# Tipplers for the wife? Need info please



## sgtpouter (Jan 19, 2007)

hello to all I am still on the quest for the Right pigeon for my wife she liked the Es but we later found they dont really fly. She saw some videos on youtube on tipplers and iwas wondering if there are actual tippler competitions?And if there are is there prize money or trophies diplomas and so on like in pigeon racing? Any info is appreciated on the subject aswell as any links with rules if there are any


----------



## Birdman79 (Aug 9, 2007)

There's no prize money, just trophies for YB,and OB flying competitions. 
http://ftsofusa.tipplers.com/


----------



## sgtpouter (Jan 19, 2007)

Then what breed other than Racing homers can compete not only for trophies but for money ? I'm sorry to be asking and sounding dumb but im strickly a pouter and homer guy.


----------



## lostflight (Aug 18, 2008)

Roller competition is very competitive as well.
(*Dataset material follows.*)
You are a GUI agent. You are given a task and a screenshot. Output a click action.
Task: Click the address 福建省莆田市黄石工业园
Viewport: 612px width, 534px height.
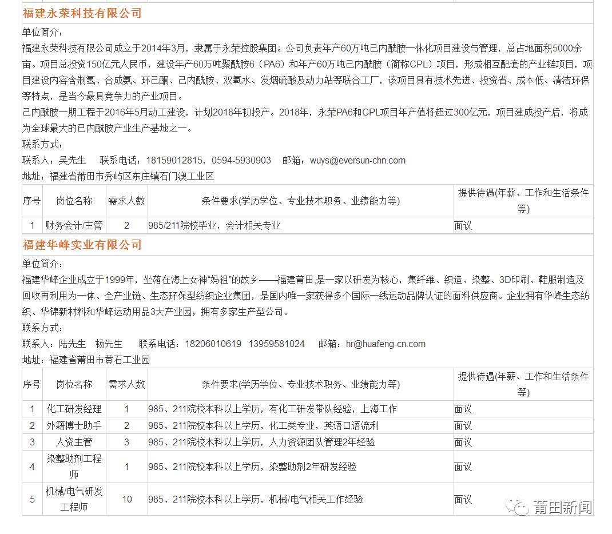point(100,360)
Although I don't know about big prize money.


----------



## fresnobirdman (Dec 27, 2008)

futurity fly gives money.
roller is for pure enjoyment only. not a money game. 
and their for roller pigeons not trippers.


----------



## fresnobirdman (Dec 27, 2008)

rollers are chick flicks.
i introduced them to my girlfriend and she liked them because they ate off her hand and came home in command, plus their small and are good for the hands of a girl.


----------



## ND Cooper (Mar 4, 2008)

If that was really true, then Every guy would Own Rollers! 
Really, though, I had Rollers in the 70's, after that, my Wife made me get rid of them !!!


----------